The Government, therefore, propose to submit to Parliament today certain recommendations, in order to assist this country and the Allies to weather the storm. They will involve, I regret, extreme sacrifices on the part of large classes of the population, and nothing would justify them but the most extreme necessity and the fact that we are fighting for all that is essential and most sacred in our national life.

Before I come to the circumstances which led up to our submitting these proposals to Parliament, I ought to say one word as to why Parliament was not immediately summoned. Since the battle began the Government have been engaged almost every hour in concerting with the Allies the necessary measures to assist the armies to deal with the emergency.

The proposals which we intend submitting to Parliament required very close and careful examination, and I think there is this advantage in our meeting today, rather than immediately after the impact of the German attack, that we shall be considering these proposals under conditions which will be far removed from any suggestion of panic.

THE BATTLE OF PICARDY

I shall now come to the circumstances which have led to the present military position. It is very difficult at this time to present a clear, connected, and reliable narrative of what happened. There has been a great battle on a front of fifty miles—the greatest battle ever fought in the history of the world. Enormous forces have been engaged; there was a considerable retirement on the part of the British forces, and under these conditions it is not always easy for some time to ascertain what actually happened.

The House will recollect the difficulty we experienced with regard to Cambrai. It was difficult to piece together the story of the event for some time, and Cambrai was a very trivial event compared with this gigantic battle.

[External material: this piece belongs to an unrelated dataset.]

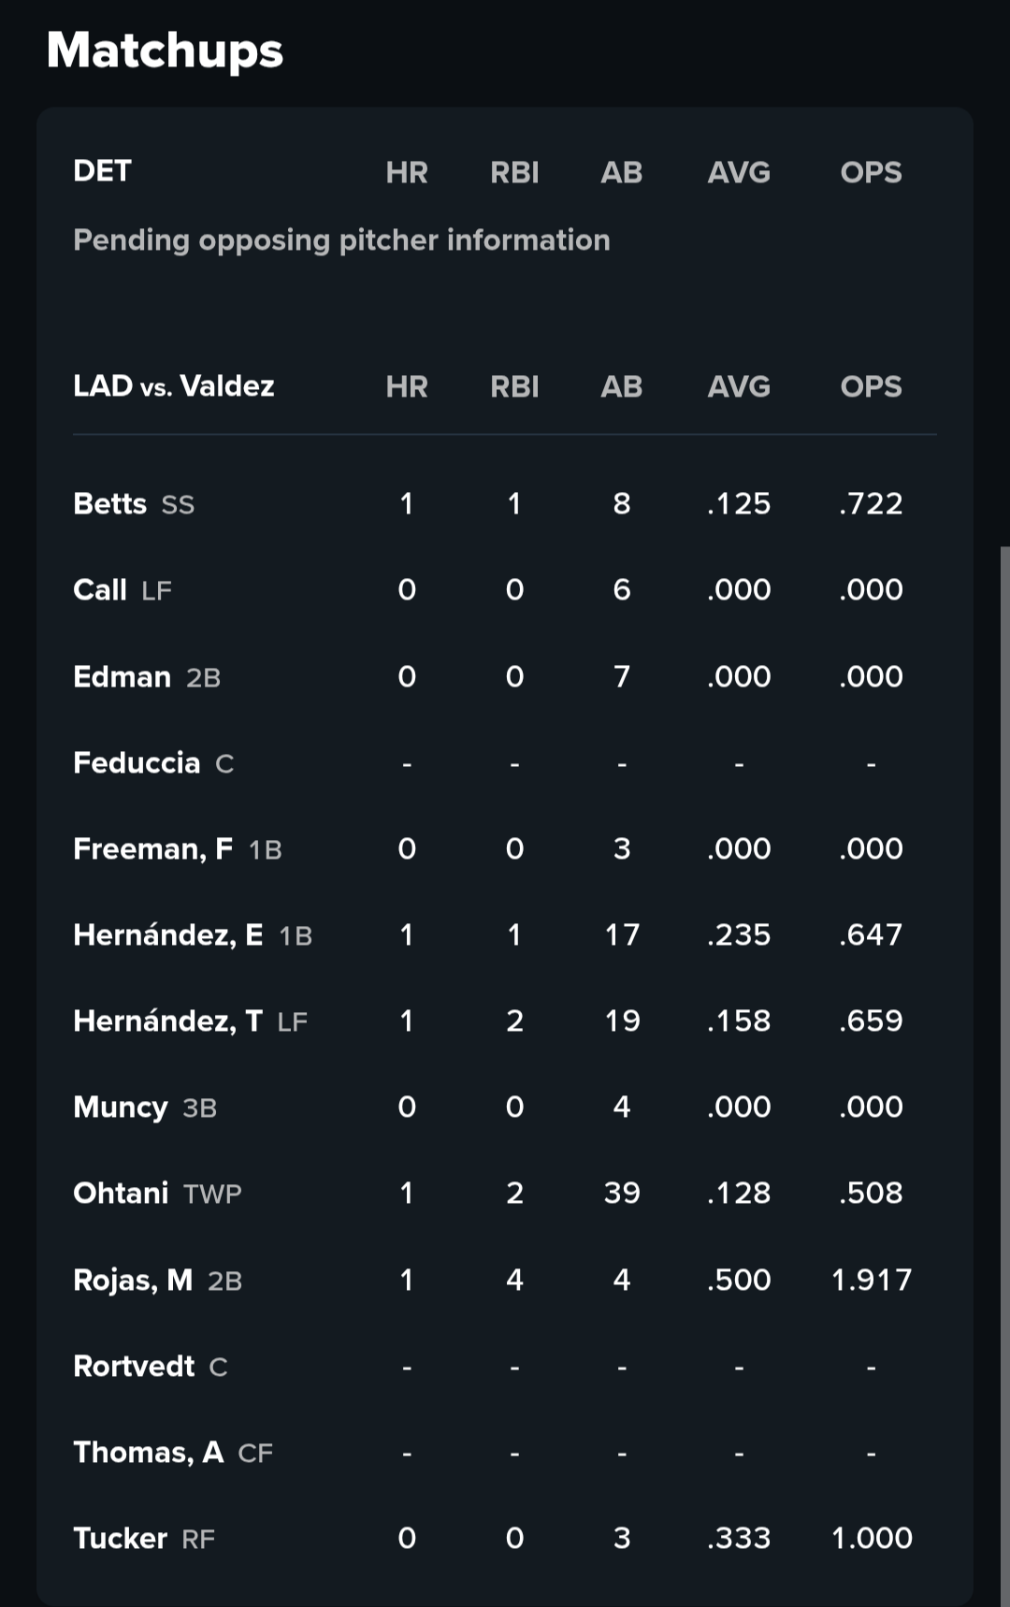Open Rortvedt C player entry
The image size is (1010, 1607).
[x=505, y=1366]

The Generals and their staffs are, naturally, engaged and have to concentrate their attention upon the operations of the enemy, and until the strain relaxes it would be very difficult to institute the necessary inquiries to find out exactly what happened, and to furnish an adequate explanation of the battle.

However, there are two or three facts which stand out, and in stating them I should like to call attention to two things which I think above all must be avoided. The first is that nothing should be said which could give information to the enemy; nothing should be said which would give encouragement to the enemy, and nothing should be said which would give discouragement to our own troops, who are fighting so gallantly at this very hour. And the second question is that all recrimination at this hour must be shut out.

GERMANS SLIGHTLY WEAKER

What was the position at the beginning of the battle? Notwithstanding the heavy casualties in 1917 the army in France was considerably stronger on Jan. 1, 1918, than on Jan. 1, 1917. Up to the end of 1917—up to, say, about October or November—the German combatant strength in France was as two to the Allies' three. Then came the military collapse of Russia, and the Germans hurried up their released divisions from the eastern front and brought them to the west. They had a certain measure of Austrian support, which had been accorded to them.